### Target pointing data
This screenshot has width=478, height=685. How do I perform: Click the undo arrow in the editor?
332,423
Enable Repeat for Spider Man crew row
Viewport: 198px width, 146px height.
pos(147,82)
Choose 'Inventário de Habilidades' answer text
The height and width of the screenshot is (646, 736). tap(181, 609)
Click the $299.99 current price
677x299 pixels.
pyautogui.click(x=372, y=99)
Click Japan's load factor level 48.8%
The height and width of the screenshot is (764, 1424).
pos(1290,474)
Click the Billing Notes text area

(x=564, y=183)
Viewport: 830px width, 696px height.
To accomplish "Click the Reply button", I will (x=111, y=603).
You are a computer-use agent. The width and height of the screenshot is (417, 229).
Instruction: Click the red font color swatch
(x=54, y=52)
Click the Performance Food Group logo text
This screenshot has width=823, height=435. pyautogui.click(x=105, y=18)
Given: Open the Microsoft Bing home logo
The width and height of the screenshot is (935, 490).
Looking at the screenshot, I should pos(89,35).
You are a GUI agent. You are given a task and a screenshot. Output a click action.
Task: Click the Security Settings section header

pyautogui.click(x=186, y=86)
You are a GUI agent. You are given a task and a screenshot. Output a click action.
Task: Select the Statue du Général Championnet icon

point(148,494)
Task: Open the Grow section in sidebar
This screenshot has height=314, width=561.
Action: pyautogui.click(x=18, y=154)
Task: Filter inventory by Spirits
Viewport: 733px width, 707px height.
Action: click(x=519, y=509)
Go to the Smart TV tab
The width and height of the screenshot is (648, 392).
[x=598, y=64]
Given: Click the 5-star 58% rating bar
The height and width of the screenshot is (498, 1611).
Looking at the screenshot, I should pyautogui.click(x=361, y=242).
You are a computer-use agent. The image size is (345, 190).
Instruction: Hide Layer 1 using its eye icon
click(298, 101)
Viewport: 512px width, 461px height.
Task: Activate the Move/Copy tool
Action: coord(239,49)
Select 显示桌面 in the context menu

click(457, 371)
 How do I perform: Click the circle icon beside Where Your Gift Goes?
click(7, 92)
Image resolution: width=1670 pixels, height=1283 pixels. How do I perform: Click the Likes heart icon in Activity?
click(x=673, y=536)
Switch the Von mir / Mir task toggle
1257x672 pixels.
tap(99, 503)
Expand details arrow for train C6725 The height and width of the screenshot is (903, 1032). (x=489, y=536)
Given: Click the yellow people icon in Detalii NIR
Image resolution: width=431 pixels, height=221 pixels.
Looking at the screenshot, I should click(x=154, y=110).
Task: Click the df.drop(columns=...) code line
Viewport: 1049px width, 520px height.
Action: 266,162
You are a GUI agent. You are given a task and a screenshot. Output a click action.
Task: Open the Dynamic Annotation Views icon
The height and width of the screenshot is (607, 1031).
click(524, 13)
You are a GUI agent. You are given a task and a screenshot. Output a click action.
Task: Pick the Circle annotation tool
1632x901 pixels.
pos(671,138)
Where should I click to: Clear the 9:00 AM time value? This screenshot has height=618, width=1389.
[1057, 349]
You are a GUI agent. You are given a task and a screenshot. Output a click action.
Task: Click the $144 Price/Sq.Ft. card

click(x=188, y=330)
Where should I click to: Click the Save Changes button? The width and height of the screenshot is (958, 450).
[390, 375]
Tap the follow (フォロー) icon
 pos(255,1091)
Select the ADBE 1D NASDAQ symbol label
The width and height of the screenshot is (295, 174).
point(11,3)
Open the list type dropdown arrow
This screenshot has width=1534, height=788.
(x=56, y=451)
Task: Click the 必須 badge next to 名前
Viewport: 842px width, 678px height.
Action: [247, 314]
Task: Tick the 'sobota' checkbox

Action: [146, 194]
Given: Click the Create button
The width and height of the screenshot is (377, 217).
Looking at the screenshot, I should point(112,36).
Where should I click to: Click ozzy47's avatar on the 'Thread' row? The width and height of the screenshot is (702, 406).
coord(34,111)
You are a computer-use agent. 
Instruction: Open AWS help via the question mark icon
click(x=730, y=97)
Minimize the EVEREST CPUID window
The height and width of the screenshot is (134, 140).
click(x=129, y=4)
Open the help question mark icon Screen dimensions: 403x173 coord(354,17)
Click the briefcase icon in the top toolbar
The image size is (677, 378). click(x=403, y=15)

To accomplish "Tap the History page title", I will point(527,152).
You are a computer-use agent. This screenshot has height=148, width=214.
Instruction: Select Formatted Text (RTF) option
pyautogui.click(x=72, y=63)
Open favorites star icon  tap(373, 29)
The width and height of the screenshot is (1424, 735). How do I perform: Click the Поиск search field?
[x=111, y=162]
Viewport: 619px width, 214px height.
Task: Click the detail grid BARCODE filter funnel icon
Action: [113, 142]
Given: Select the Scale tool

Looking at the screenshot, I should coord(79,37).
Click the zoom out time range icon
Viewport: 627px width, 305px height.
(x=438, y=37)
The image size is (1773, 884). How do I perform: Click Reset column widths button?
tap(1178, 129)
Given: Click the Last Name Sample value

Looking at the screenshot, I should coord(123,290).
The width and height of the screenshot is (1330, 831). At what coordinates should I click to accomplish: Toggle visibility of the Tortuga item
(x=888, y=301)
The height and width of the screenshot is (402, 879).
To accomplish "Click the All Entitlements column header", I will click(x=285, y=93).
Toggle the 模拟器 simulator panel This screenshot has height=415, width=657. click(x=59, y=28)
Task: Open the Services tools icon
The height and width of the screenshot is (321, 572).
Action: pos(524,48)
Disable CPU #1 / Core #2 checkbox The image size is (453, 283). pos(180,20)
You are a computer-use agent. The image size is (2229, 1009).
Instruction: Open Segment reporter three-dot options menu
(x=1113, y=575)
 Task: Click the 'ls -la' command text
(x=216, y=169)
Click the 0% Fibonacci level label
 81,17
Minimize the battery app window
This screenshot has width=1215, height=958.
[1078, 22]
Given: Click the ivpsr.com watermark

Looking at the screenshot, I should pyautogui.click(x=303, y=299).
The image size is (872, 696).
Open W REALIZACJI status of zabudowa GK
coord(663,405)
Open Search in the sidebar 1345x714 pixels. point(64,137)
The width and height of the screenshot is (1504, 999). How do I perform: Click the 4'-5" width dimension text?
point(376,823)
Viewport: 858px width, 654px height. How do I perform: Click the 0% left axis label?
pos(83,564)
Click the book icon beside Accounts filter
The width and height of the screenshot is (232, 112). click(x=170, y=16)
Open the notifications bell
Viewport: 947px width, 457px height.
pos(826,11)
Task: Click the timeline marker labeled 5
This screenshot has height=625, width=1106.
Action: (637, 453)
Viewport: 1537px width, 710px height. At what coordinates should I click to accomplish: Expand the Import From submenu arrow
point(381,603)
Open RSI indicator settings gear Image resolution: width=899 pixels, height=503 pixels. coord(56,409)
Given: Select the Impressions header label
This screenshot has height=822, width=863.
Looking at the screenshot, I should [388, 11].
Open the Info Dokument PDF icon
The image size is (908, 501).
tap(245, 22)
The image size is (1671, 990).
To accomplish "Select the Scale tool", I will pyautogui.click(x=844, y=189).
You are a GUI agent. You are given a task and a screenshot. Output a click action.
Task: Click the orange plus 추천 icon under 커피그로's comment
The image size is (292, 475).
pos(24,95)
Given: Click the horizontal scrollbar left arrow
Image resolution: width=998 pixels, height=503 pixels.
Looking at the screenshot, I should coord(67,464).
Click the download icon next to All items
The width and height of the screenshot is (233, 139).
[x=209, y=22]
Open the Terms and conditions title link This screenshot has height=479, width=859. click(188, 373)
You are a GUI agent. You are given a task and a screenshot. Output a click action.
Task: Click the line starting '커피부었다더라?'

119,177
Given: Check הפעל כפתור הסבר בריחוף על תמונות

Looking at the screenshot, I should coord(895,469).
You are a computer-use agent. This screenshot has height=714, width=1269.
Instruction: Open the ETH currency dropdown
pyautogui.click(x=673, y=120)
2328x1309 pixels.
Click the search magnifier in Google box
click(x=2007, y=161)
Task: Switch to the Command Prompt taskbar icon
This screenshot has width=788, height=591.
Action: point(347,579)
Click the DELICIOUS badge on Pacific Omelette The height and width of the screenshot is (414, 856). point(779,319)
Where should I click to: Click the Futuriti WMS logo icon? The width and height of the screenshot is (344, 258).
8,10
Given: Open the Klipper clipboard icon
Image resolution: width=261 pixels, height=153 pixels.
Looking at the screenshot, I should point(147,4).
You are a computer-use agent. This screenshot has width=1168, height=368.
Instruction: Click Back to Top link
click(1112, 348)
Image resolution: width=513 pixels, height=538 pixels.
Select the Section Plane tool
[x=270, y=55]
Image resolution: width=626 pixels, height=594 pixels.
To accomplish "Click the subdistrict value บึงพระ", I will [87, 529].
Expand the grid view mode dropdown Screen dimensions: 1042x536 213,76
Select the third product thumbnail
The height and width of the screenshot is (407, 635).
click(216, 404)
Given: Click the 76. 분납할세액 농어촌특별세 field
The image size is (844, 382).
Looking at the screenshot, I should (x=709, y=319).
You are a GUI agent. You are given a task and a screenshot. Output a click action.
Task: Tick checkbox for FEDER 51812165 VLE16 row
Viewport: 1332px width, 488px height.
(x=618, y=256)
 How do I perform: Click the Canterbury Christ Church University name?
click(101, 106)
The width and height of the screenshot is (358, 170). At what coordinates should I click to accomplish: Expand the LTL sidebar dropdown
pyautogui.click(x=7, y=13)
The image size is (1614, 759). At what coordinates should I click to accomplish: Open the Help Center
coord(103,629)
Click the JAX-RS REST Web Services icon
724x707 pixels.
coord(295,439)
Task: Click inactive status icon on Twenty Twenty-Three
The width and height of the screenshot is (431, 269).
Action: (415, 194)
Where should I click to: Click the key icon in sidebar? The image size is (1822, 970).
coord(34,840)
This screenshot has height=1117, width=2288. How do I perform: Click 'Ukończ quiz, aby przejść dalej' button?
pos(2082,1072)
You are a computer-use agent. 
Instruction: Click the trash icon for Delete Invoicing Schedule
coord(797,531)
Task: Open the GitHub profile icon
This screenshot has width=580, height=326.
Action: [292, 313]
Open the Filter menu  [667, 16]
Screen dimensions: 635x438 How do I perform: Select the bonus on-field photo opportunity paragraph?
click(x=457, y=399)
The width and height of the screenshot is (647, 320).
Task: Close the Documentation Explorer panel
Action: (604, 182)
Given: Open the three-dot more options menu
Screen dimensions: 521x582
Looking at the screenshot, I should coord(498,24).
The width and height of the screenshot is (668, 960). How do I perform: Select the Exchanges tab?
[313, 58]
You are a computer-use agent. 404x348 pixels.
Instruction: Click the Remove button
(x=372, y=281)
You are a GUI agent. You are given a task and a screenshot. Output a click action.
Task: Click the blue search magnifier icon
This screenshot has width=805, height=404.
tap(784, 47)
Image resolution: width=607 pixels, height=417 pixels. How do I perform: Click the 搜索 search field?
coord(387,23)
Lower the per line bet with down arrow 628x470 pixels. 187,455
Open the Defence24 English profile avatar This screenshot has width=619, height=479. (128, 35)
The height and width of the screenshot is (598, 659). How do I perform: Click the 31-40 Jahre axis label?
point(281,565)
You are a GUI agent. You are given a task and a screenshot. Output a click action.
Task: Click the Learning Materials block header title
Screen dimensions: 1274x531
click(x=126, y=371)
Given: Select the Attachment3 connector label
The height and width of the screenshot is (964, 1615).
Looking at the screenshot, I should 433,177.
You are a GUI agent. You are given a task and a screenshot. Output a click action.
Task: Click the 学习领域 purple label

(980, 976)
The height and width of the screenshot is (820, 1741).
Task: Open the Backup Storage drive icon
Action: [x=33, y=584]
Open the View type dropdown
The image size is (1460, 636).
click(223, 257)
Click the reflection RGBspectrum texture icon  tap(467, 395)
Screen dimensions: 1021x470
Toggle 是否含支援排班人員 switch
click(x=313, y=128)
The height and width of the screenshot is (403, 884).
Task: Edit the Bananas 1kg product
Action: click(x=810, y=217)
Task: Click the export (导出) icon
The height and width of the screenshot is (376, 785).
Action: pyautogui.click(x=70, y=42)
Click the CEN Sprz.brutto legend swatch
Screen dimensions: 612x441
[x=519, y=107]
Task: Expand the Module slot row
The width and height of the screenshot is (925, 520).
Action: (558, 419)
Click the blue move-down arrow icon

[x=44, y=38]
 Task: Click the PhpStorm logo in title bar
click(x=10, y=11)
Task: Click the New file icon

### Problem
Write out the lines of the listing above, from its first line through the line that contains "The height and width of the screenshot is (646, 736).", with both ends included and nothing changed.

### The response
This screenshot has width=478, height=685. How do I perform: Click the undo arrow in the editor?
332,423
Enable Repeat for Spider Man crew row
Viewport: 198px width, 146px height.
pos(147,82)
Choose 'Inventário de Habilidades' answer text
The height and width of the screenshot is (646, 736). tap(181, 609)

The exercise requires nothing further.